[Records from a pointing dataset]
────────────────────

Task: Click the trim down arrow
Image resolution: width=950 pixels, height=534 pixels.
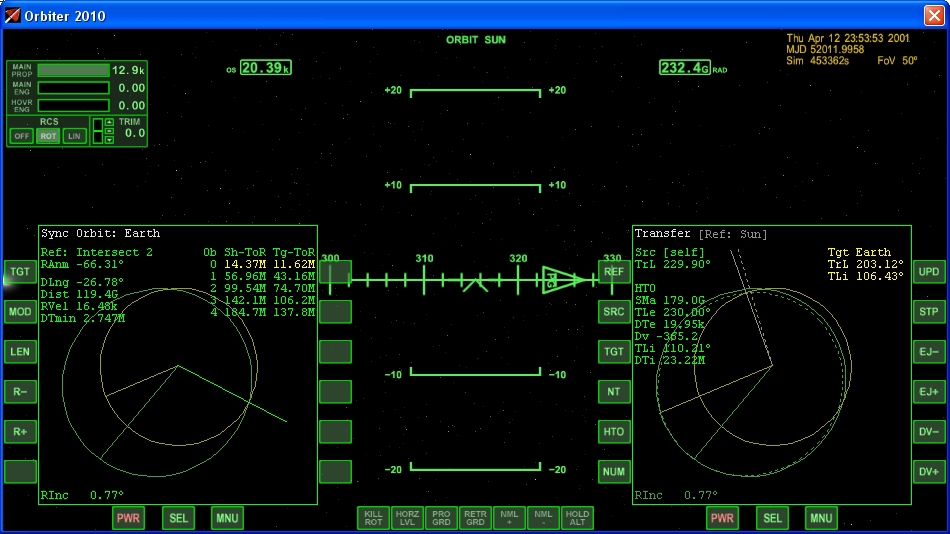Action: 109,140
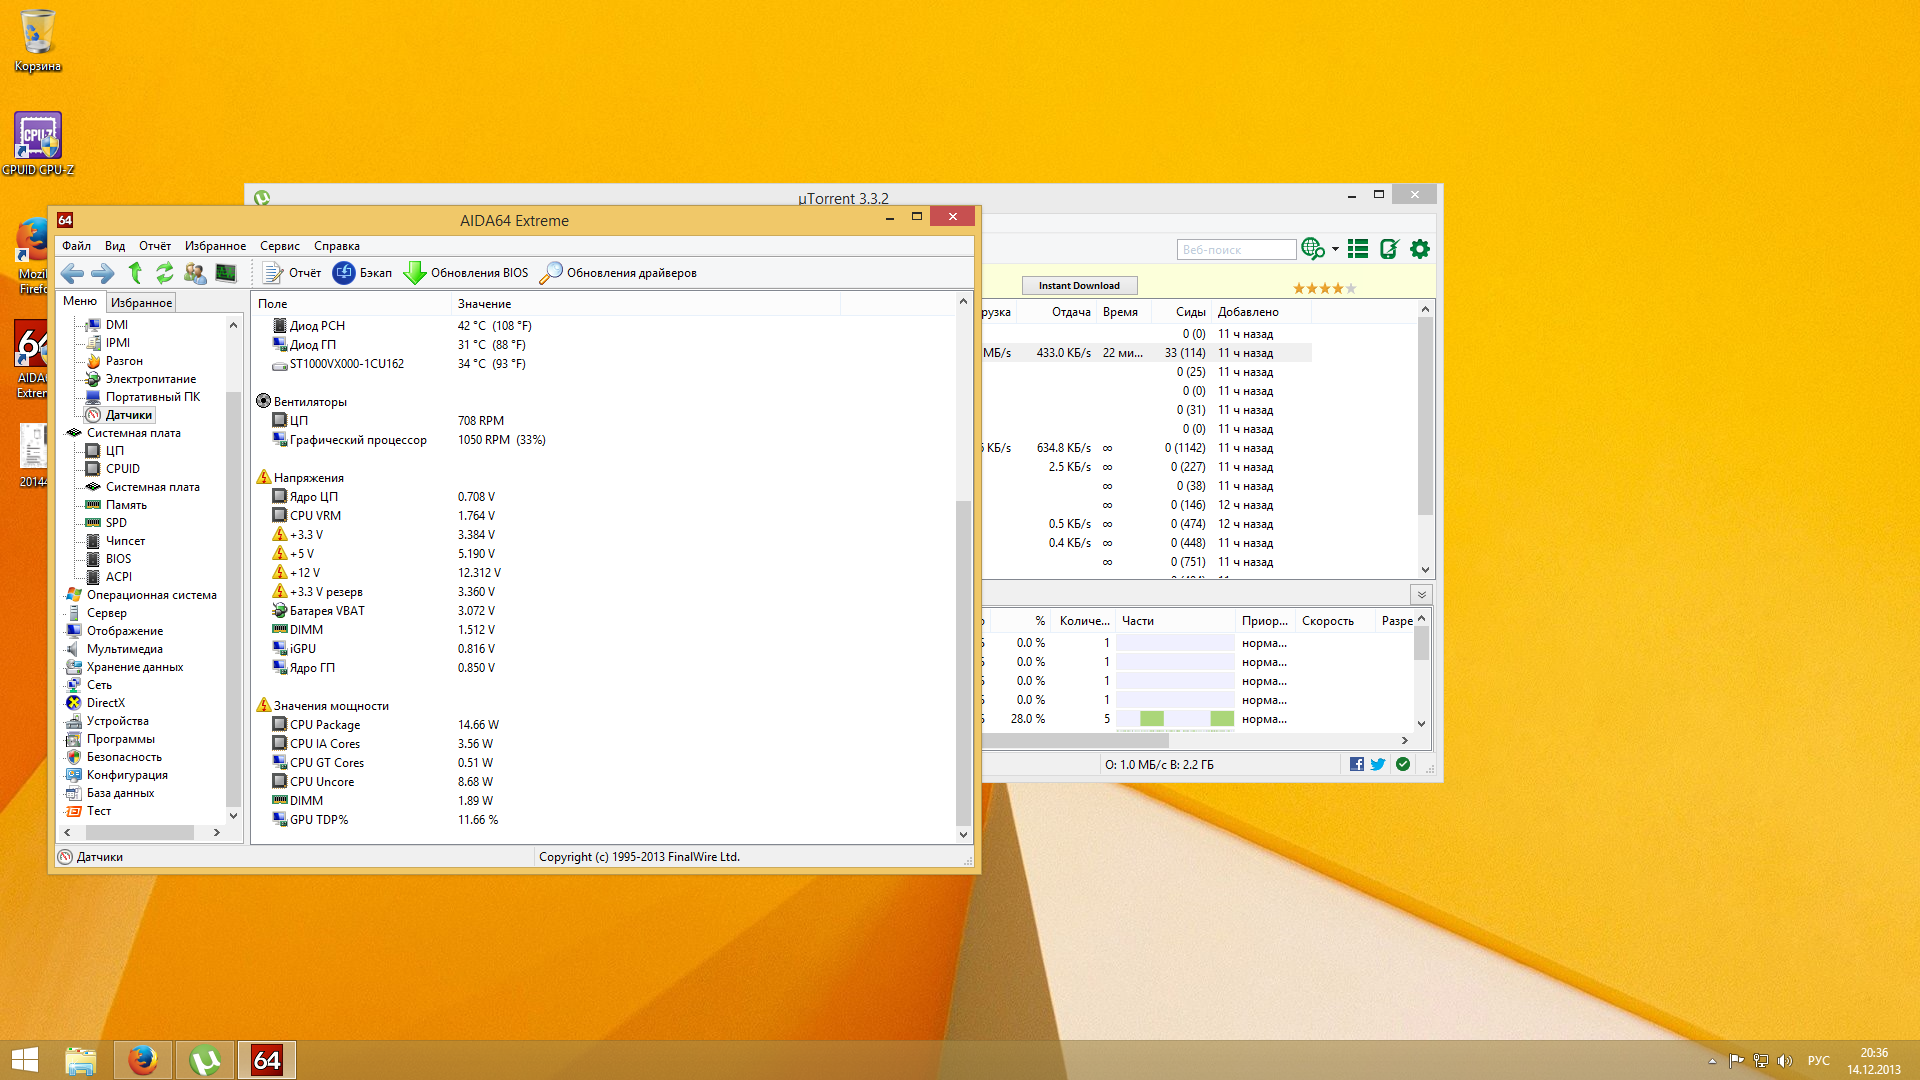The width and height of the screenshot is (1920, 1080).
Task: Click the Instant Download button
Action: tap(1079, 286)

────────────────────

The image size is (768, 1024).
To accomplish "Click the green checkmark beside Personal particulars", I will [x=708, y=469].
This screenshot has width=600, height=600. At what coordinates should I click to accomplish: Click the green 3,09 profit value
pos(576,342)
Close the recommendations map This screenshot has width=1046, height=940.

────────────────────

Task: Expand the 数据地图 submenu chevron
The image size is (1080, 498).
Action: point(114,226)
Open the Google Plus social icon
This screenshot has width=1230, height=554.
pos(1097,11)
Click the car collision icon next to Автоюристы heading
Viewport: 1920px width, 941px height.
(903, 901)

────────────────────

_WHAT YOU WILL DO:_
Please rewrite the listing from the line with "Task: Click the trim down arrow" up to and including the line with "Action: tap(1079, 286)" as a Markdown table with the columns Row and Line, skipping blank lines and leaving out the pictures.

_REPLY:_
| Row | Line |
|---|---|
| 1 | Task: Click the trim down arrow |
| 2 | Image resolution: width=950 pixels, height=534 pixels. |
| 3 | Action: 109,140 |
| 4 | The width and height of the screenshot is (1920, 1080). |
| 5 | Task: Click the Instant Download button |
| 6 | Action: tap(1079, 286) |